2. Isolamento: a seguito delle continue richieste e lamentele del compagno, la donna è spinta a isolarsi dal resto del mondo: si allontana dalle sorelle e dalla madre, dalle amiche, dalle colleghe. In questo modo risulta ancora più in balia del compagno, sola se non fosse per lui. E il maltrattatore acquista maggiore controllo e potere.

3. Svalorizzazione: è l’apice della violenza psicologica. I comportamenti dell’uomo sono volti a svalorizzare la donna e far nascere in lei insicurezza, senso di inadeguatezza e incapacità, che presto portano a una profonda perdita dell’autostima. La donna, ormai sempre più succube, tende a giustificare quanto le accade.

4. Segregazione: non solo l’uomo allontana la donna dai suoi precedenti contatti, ma la priva anche dei contatti casuali che la portano fuori di casa nella vita di tutti i giorni, come ad esempio il medico di base, i negozianti, la vicina.

5. Violenza economica: l’uomo cerca di limitare l’accesso all’indipendenza economica della donna, per esempio impedendo la ricerca o il mantenimento del lavoro di lei, non dando informazioni riguardo ai soldi sul conto corrente, costringendola a sottoscrivere contratti e tenerla in una situazione di continua privazione economica.

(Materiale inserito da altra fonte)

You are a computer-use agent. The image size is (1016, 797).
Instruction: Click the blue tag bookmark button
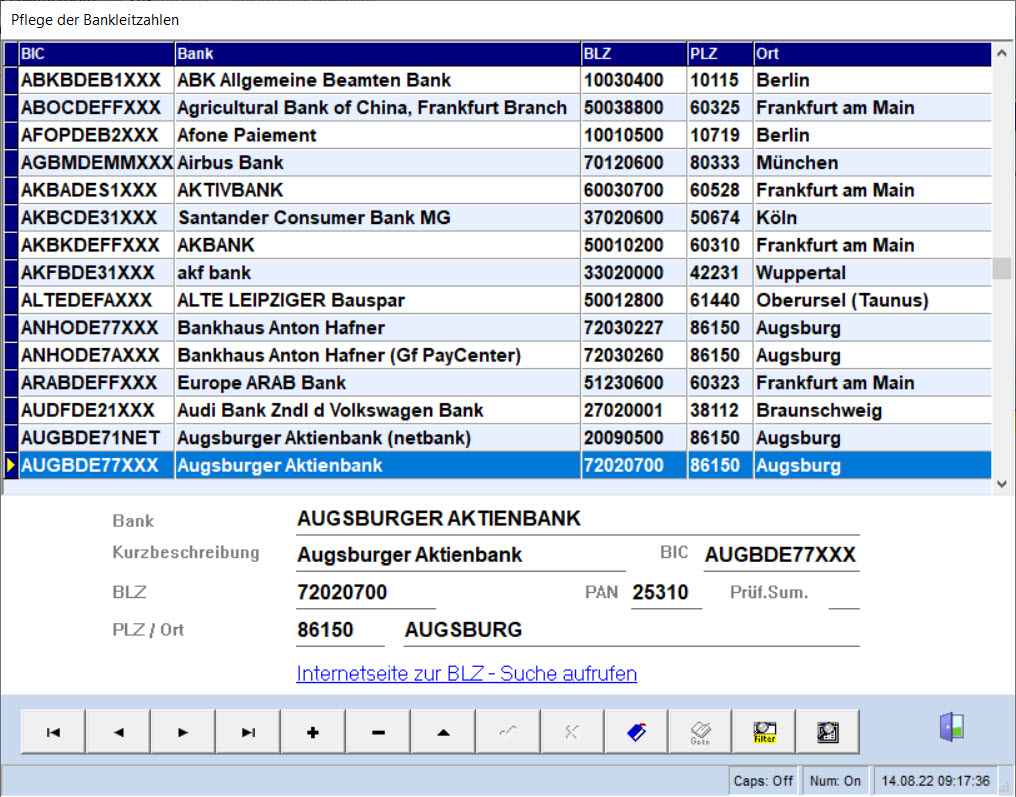point(637,732)
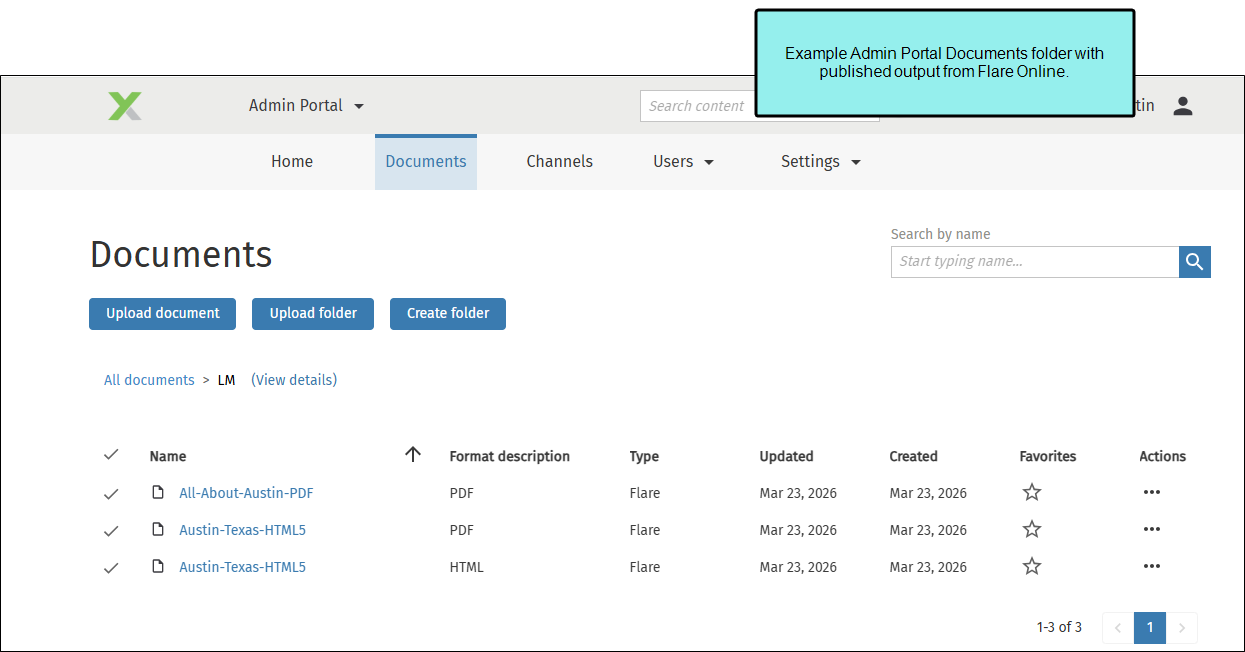Screen dimensions: 1245x652
Task: Switch to the Channels tab
Action: [559, 162]
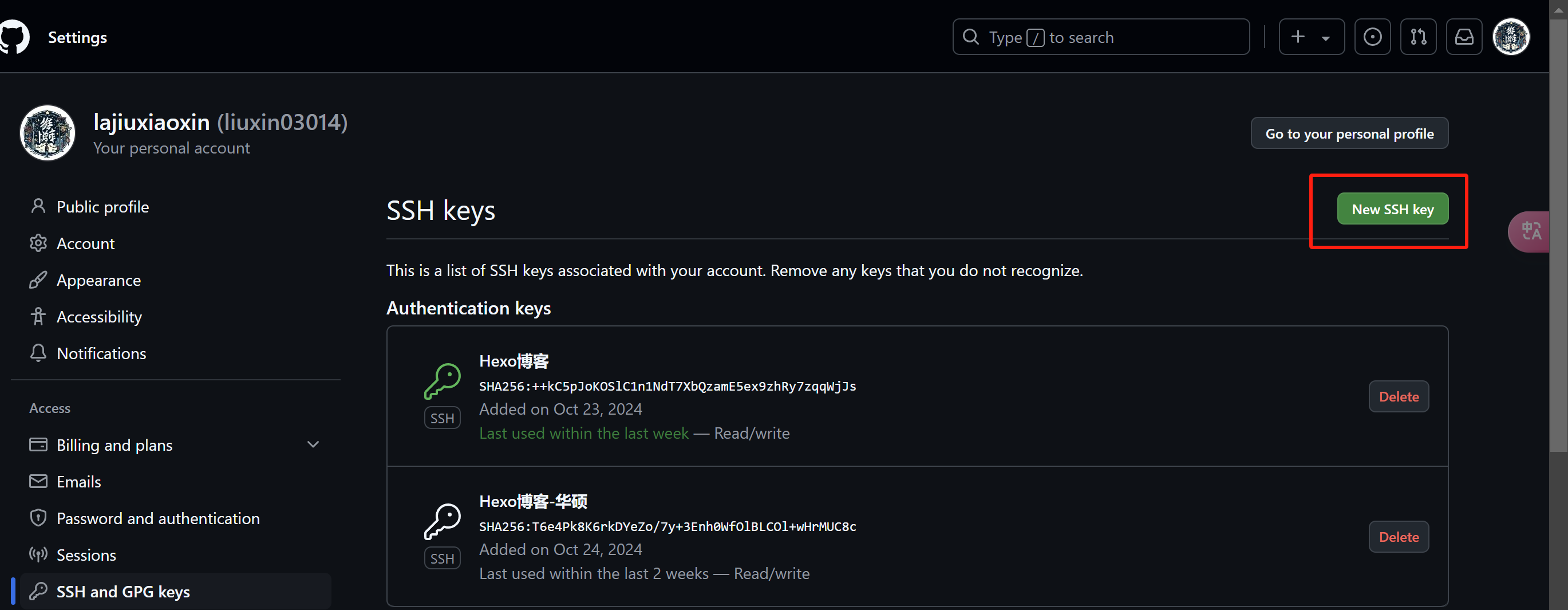The image size is (1568, 610).
Task: Click the vertical page scrollbar
Action: coord(1558,231)
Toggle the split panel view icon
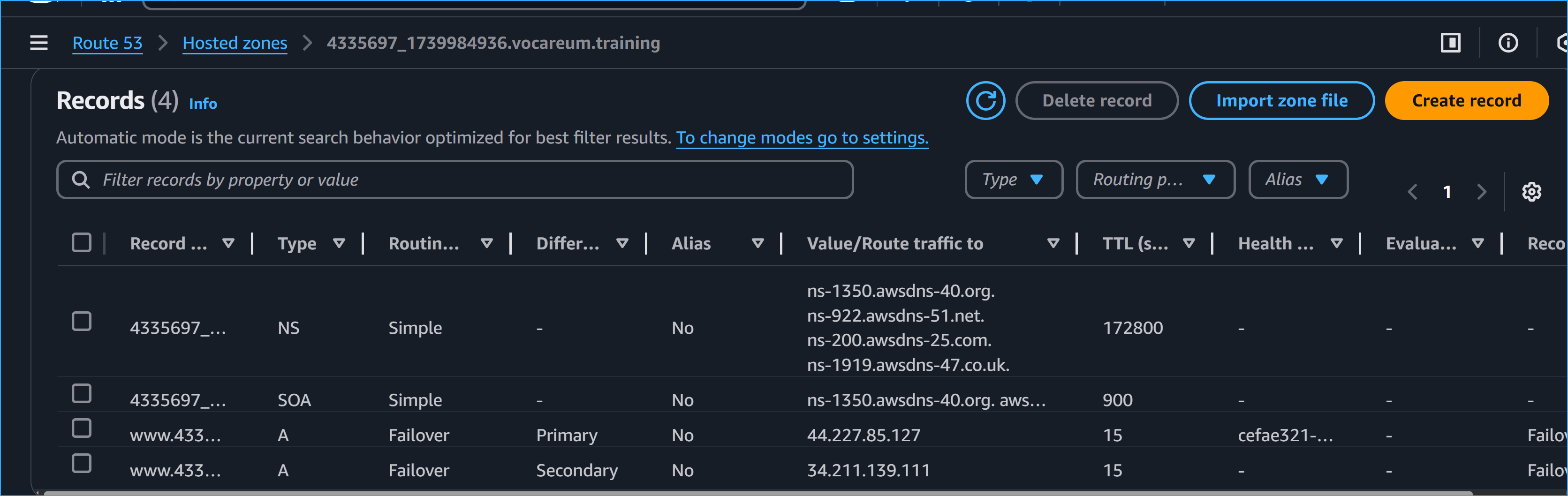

Questo clima di violenza psicologica fatta di minacce, divieti, denigrazione, colpevolizzazione, può sfociare in episodi di violenza fisica e sessuale, oppure alternarsi con momenti di false riappacificazioni.

6. Violenza fisica: alla violenza psicologica segue e/o si accompagna la violenza fisica, che spesso sfocia nella violenza sessuale. Vi sono compresi comportamenti quali: spintonare, costringere nei movimenti, sovrastare fisicamente, rompere oggetti come forma di intimidazione, picchiare, schiaffeggiare, soffocare, bruciare con la sigaretta, minacciare o usare armi da taglio o da fuoco, privare di cure mediche, privare del sonno.

7. Violenza sessuale: battute a sfondo sessuale, telefonate oscene, rapporti sessuali non voluti, umilianti, dolorosi, o non protetti (con rischio di gravidanze non volute), esposizione a materiale porno, costrizione alla prostituzione. La violenza sessuale avviene anche nei casi in cui la donna non è costretta in quel momento ad avere rapporti sessuali, per esempio dopo essere stata picchiata.

8. False riappacificazioni: è la cosiddetta “luna di miele”. A momenti di violenza si alternano momenti di pentimento. E sono proprio questi momenti, in cui il partner sembra tornare quello di cui si è innamorata tempo prima, a spingere la donna a perdonare, a giustificare, a sperare in un cambiamento perenne. Un cambiamento che non arriverà mai. Queste fasi possono durare da 3 giorni a 6 mesi.

9. Ricatto sui figli: se le minacce e i maltrattamenti sono quotidiani o tali comunque da scatenare la paura della donna, allora giunge la ribellione. A questo punto l’uomo fa leva sui figli: minaccia di toglierli alla partner qualora non torni ad essere remissiva.